#### Extract
▼

Rembrandt, Self-portrait (left), 1640, oil on canvas, 102 x 80 cm (National Gallery, London), public domain and Self-Portrait, Leaning on a Stone Wall (right),1639, etching, 16 x 16cm (The Metropolitan Museum of Art)

Rembrandt, Self-portrait (left), 1640, oil on canvas, 102 x 80 cm (National Gallery, London) and Self-Portrait, Leaning on a Stone Wall (right),1639, etching, 16 x 16 cm (The Metropolitan Museum of Art)

Recently, Marjorie Wiesman has approached Rembrandt’s self-portraits chronologically, separating them into earlier, brasher paintings where he appears youthful and passionate, mid-career works where he acknowledges and advances his rise to fame, and later, mature works that ruminate on the nature of old age and art as a profession. Portraits of the late 1630s and 1640s (mid-career) seem to chronicle his rise to the peaks of artistic accomplishment, particularly the famous painted portrait of 1640 and the companion print from 1639 (see above).

Titian, Portrait of a Man (Gerolam Barbarigo?), c. 1510, oil on canvas, 81.2 x 66.3 cm (National Gallery, London), public domain

Titian, Portrait of a Man – Gerolam Barbarigo?, c. 1510, oil on canvas, 81.2 x 66.3 cm (National Gallery, London)

In both painted and printed versions of this portrait composition, Rembrandt dresses himself in a gaudy jacket, and chains and brooches adorn his feathered beret. Moreover, he leans on a windowsill with one elbow, inserting himself into a tradition of portraiture used by artists such as Titian and Raphael. He had seen Raphael’s portrait of Baldassare Castiglione at auction in Amsterdam, even noting on his sketch how much it sold for. He was also familiar with Titian’s Portrait of a Man – Gerolam Barbarigo?  By mimicking these two great masters in his own self-portrait, Rembrandt’s posture and attire underline that — like Titian and Raphael — he is a man of means and talent. His self-portrait became a tool for advertising to potential investors and securing a place for himself in Amsterdam society and art history.

Self-portrait with Two Circles at Kenwood House

By the 1660s, however, Rembrandt was no longer presenting himself in the same way, perhaps because he was no longer seeking the same kind of audience he had in the earlier parts of his life. Nearing the end of a long and tempestuous career, the late self-portraits take a different, more somber tone. The Self Portrait with Two Circles at Kenwood House is one of the great examples of the last decade of the artist’s life. It has enticed generations of scholars because of the two incomplete circles on the back wall. A definitive explanation for those circles has yet to be agreed upon, but several compelling suggestions have been made.

One interpretation identifies the circles as the two hemispheres shown on a world map of the time. It would not be unusual for a large wall map to be hanging as a backdrop for a painting; wall maps were commonly depicted in the background of seventeenth-century genre scenes by artists like Johannes Vermeer. The problem with this interpretation, according to the detractors (who include Ernst van de Wetering and the Rembrandt Research Project is that the circles are too far apart to represent the two circles of a map, and that the wrinkling and curling of maps on walls seen in other paintings is not present here.

▲

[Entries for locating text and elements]
▼

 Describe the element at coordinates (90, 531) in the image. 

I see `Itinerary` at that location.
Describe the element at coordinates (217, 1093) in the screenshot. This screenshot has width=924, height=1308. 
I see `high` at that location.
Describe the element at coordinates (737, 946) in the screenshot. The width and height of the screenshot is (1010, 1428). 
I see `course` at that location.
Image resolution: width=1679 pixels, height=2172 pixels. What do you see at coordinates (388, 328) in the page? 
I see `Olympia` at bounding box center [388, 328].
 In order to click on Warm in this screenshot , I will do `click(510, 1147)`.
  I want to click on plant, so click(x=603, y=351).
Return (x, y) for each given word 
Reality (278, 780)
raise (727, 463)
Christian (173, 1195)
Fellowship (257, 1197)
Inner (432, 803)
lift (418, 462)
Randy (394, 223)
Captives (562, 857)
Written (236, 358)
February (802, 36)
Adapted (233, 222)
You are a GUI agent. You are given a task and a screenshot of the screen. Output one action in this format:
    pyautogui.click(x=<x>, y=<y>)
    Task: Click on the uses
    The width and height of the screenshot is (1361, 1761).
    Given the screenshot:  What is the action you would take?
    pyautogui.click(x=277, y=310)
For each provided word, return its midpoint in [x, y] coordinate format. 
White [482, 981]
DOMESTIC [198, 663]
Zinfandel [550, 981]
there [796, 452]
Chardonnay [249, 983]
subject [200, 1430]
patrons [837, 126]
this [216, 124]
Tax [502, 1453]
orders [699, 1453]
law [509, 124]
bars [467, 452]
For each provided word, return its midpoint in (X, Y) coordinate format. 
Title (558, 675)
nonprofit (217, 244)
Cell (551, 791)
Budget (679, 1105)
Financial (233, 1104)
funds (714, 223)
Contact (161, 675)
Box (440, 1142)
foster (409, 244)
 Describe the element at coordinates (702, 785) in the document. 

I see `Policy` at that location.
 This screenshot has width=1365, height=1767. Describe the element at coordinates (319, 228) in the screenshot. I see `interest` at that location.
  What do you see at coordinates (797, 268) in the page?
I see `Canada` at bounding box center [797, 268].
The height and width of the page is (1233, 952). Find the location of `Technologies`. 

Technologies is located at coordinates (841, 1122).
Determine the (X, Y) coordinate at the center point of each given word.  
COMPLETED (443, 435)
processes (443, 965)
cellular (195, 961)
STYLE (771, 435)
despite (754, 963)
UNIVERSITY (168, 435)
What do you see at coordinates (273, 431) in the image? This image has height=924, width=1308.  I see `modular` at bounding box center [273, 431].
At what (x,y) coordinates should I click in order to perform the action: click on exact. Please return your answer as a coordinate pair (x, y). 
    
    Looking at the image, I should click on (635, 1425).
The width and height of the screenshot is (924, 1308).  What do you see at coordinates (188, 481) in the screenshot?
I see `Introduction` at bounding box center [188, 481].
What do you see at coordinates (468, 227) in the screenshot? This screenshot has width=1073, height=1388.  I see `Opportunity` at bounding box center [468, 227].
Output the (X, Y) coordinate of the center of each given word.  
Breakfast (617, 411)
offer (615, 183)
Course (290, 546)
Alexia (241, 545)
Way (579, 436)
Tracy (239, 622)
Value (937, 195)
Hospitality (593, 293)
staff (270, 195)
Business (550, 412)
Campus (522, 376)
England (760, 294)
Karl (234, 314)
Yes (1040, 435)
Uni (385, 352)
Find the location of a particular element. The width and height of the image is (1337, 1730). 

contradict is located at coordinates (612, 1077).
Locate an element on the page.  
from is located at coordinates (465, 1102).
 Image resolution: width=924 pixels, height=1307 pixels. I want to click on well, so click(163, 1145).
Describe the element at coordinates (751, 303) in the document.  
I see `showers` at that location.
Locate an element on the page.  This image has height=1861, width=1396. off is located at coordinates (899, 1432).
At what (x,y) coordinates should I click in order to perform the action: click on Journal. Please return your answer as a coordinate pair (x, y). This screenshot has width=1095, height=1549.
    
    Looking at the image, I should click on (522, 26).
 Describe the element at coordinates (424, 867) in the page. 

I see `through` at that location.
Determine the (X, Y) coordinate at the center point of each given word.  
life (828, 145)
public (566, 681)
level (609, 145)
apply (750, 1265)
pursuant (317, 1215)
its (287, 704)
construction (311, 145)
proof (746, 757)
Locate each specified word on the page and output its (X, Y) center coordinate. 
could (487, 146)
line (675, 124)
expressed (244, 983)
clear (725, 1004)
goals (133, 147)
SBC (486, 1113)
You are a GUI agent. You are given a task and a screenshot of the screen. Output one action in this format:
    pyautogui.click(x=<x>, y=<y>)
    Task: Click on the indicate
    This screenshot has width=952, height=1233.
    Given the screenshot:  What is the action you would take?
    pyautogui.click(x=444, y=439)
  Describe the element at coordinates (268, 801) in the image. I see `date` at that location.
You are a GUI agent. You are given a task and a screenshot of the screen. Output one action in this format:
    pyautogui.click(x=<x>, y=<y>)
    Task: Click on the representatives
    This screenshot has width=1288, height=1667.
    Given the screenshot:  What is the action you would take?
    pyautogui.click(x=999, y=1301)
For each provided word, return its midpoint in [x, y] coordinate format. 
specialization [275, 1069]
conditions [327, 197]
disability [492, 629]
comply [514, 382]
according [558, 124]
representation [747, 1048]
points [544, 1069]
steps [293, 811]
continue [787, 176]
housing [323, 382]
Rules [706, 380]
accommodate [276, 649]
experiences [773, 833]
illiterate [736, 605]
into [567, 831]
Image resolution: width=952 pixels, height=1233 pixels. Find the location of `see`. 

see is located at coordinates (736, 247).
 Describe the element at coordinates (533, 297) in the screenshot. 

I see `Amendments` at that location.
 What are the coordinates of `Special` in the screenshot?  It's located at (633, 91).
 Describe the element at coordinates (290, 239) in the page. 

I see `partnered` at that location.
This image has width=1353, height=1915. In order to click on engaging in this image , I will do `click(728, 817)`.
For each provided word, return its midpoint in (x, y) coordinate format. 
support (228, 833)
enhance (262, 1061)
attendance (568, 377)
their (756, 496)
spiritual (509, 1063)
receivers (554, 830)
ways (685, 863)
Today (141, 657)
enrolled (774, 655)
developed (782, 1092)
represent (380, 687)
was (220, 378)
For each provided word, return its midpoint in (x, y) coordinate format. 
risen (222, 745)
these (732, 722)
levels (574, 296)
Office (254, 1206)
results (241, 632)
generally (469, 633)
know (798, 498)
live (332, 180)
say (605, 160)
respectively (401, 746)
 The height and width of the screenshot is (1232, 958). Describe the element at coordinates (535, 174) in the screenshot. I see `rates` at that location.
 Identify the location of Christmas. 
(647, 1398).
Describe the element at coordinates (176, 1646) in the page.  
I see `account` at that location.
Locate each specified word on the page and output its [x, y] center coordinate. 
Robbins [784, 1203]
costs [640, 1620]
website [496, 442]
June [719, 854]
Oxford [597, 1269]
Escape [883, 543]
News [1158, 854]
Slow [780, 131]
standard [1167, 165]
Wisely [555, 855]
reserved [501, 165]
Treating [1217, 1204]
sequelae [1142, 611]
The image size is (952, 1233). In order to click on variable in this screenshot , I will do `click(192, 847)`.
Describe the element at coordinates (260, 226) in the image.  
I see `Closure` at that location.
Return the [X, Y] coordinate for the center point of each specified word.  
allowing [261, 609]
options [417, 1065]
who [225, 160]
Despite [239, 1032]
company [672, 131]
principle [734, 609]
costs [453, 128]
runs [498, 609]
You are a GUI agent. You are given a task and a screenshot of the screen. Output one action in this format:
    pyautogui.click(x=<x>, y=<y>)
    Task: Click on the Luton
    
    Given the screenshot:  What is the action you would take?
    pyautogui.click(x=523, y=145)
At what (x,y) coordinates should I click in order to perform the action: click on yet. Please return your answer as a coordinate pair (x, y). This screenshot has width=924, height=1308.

▲

#### Task statement
Write the next part of the text on Rembrandt's self-portraits, picking up after its final sentence. The records have no connection to the text about Rembrandt's self-portraits.

#### Response below
A more philosophical interpretation, proposed by Jan Emmens, suggests that all artists needed to have ingenium (inborn genius), ars (theory or learned knowledge), and exercitatio (or skill gained through practice). In this interpretation, the figure of Rembrandt stands in for Ingenium, while the circles behind indicate theory (ars) and the canvas at the edge of the picture plane speaks to exercitatio.

Rembrandt, Self-portrait with Two Circles (detail), c. 1665 - 69, oil on canvas, 114.3 cm high and 94 cm wide (Kenwood House, public domain)

Rembrandt, Detail from Self-portrait with Two Circles,  c. 1665 – 69, oil on canvas, 114.3 x 94 cm (Kenwood House)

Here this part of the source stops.